5-5-02, 6:05 a.m.
BY GEOFF HOBSON
Bengals offensive line coach Paul Alexander admitted that with a week to go before minicamp he got a little nervous.
Not that he doubted Levi Jones was every inch a NFL left tackle. It's just when you put your hide on the line with a first-round draft pick. . .
Alexander walked off the Paul Brown Stadium practice fields Saturday after minicamp's first practice breathing just a little easier because people like incumbent left tackle Richmond Webb and his seven Pro Bowls were saying, "He looked damn good, especially on pass blocking. He shut down just about everybody that came over there. He uses his hands and feet and he's got good body control. I didn't have to help him today. He was holding his own out there."
Right tackle Willie Anderson, himself a No. 10 pick in the NFL Draft, was impressed even before he saw Jones on the field. Alexander introduced the linemen to each other in the classroom by showing each of them on film for three plays. Anderson's eyes bugged out when he saw Jones reach block a wide defensive end and drive him 15 yards down field.
"That's damn near impossible," Anderson said.
On a first day wide receiver Peter Warrick ran the fastest 40-yard time of his Bengals' career, quarterback Gus Frerotte's reconstructed throwing shoulder responded to long throws, and the linebackers and defensive end Justin Smith scorched the earth with 40-yard times in the 4.6 range, Jones' performance had critics and club personnel both raving.
"He looks like a 240-pound guy in space instead of a 310-pound guy in space," said Bengals radio analyst Dave Lapham, who played every offensive line position for the Bengals a generation ago. "He just moves his body so easily. He's going to be a decade guy over there. Looking at him at this minicamp, he's definitely not over his head."
Especially when he went head-to-head with last year's first round pick, Smith, the hair-trigger quick defensive end coming off a 8.5-sack season. On three matchups in a pass rush drill, Jones twice used his 36-
inch arms to steer Smith to the outside and then used his basketball quickness to cut off the inside.
"We're not wearing pads, but he looked good," Smith said. "He's agile, quick. He's a good athlete."
A good athlete? Anderson, a pretty fair athlete himself, saw enough on tape and on the field that he shook his head over the people who ripped the Bengals for taking Jones with the 10th pick six years after taking Anderson.
"He's light years ahead of where I was," said Anderson, who still managed to start seven games as a rookie at left tackle despite a holdout and injury. "He's a better athlete and he comes out of college as a left tackle. I was a utility guy. He got some guys today. He surprised every defensive end we've got."
But maybe Jones was the least surprised guy in the house as he calmly took stock of his first day while sitting in a locker stall equipment manager Rob Recker had strategically placed next to Anderson.
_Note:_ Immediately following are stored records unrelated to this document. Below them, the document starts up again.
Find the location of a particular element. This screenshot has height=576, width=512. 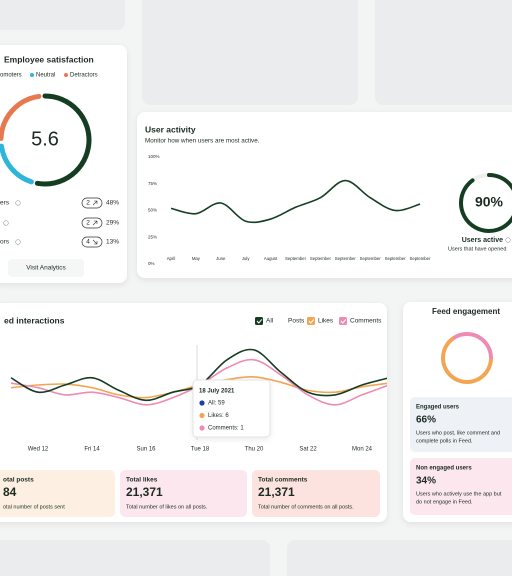

card-title: ed interactions is located at coordinates (34, 320).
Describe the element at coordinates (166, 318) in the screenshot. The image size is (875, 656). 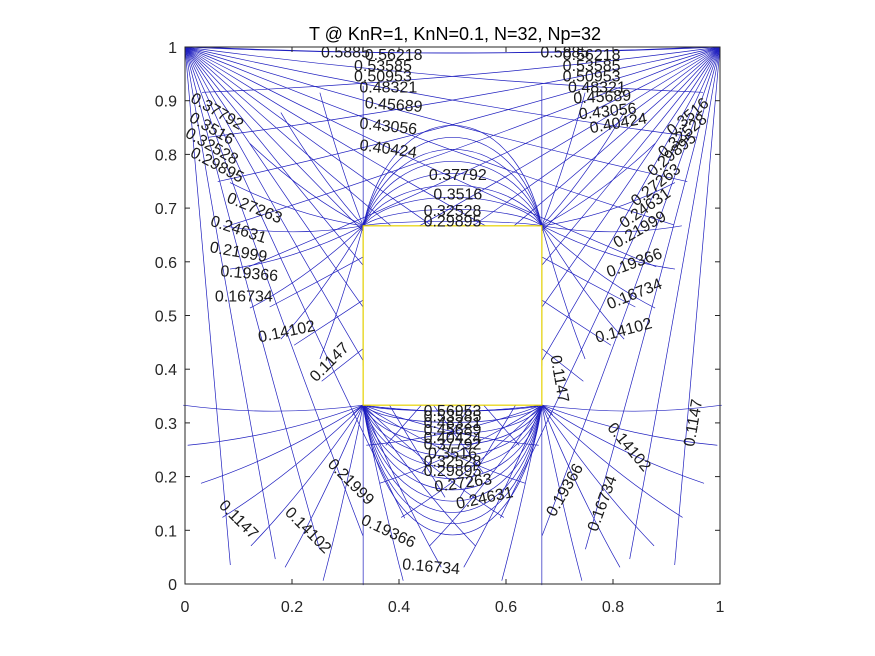
I see `y-tick-label: 0.5` at that location.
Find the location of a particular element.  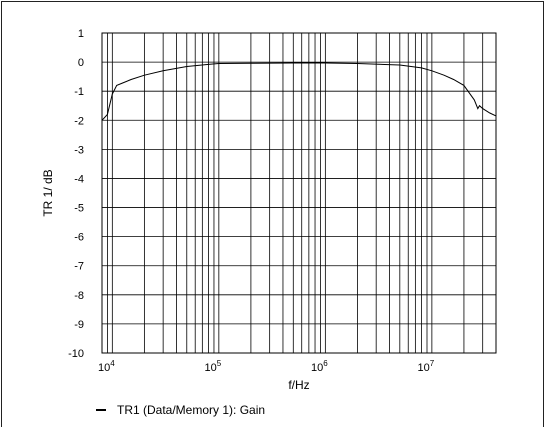

x-tick-label: 10⁷ is located at coordinates (426, 366).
"I expected the tempo to be real fast and it was," Jones said. "I think the transition today was pretty smooth. I made one mental mistake, but I knew it the minute I did it.
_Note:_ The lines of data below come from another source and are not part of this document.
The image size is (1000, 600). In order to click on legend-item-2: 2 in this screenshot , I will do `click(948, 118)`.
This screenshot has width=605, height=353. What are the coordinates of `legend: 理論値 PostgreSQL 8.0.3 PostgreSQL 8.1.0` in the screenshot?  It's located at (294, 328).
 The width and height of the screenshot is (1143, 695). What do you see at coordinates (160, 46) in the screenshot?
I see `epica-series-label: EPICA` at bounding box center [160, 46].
"(Anderson) is a point of reference with everybody," Jones said. "He does exactly everything the way the coaches want it because he's technically sound."
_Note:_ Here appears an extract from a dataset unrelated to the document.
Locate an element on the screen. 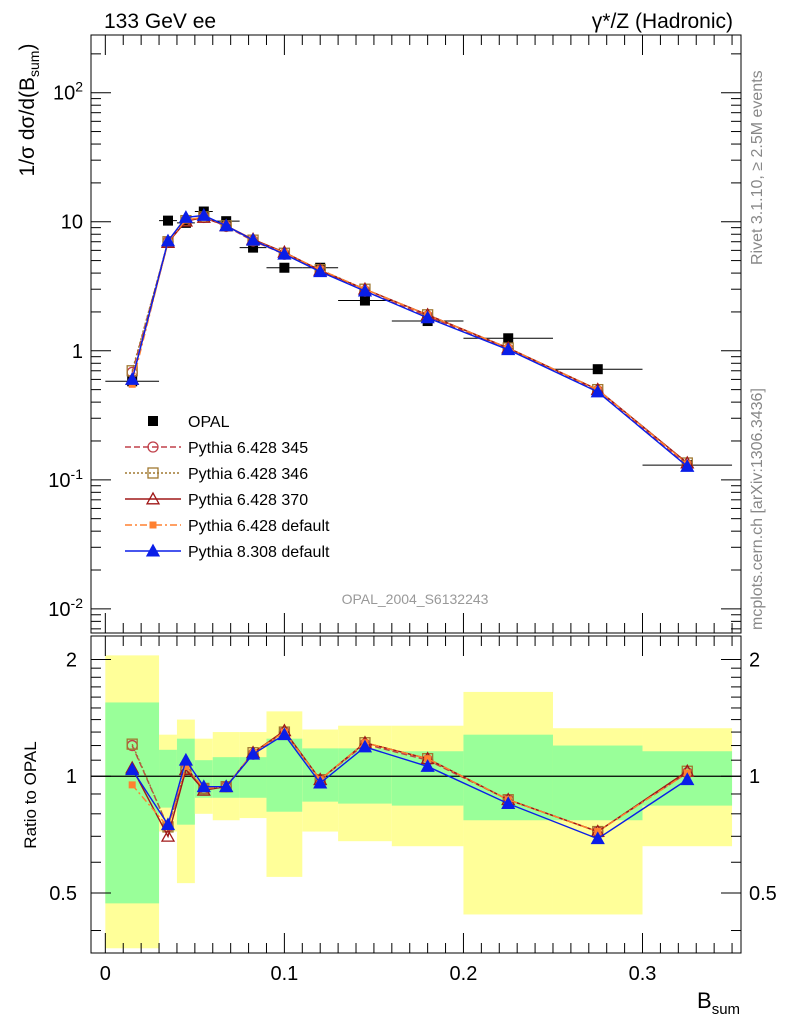 This screenshot has width=786, height=1024. main-y-tick-label: 10² is located at coordinates (68, 92).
The lone missed assignment came on a blitz pickup in a team period, but Jones was under so many wings out there that he didn't have space to feel badly about it. Webb gave him a scouting report on the team's defensive ends and Anderson gave him advice on the wide rushers.
"(Webb) gave me some good veteran information," Jones said. "It's a plus to watch Willie because of his technique. He told me against the wide defensive ends to set back and try not to get caught up in it. Wait on him. Be patient. Yeah, I like to be aggressive, but the one time you're too aggressive, it can really hurt you the worst."
Anderson loves Jones' aggressiveness, and wasn't surprised to hear the scouting reports say he has a mean streak.
"A lot of guys coming out of college just aren't aggressive like that," Anderson said. "He punches hard and he runs down field after every play. He's got quick feet. A quick kick step (into pass protection)."
Of course, it's early. There are no pads this weekend.
It's early. As he did last year and for much of his career, Webb arrived at about 350 pounds and needs to lose about 25 in the next two months, but he always does.
It's early. Jones was already thinking about the mental game on Sunday because, "They are going to put in a whole bunch of new stuff tonight, so we'll see what happens tomorrow."
It's early. When asked how long Jones is going to run No. 2, Alexander said, "We're not playing a game tomorrow."
But Jones showed on Saturday that tomorrow might not be that far away.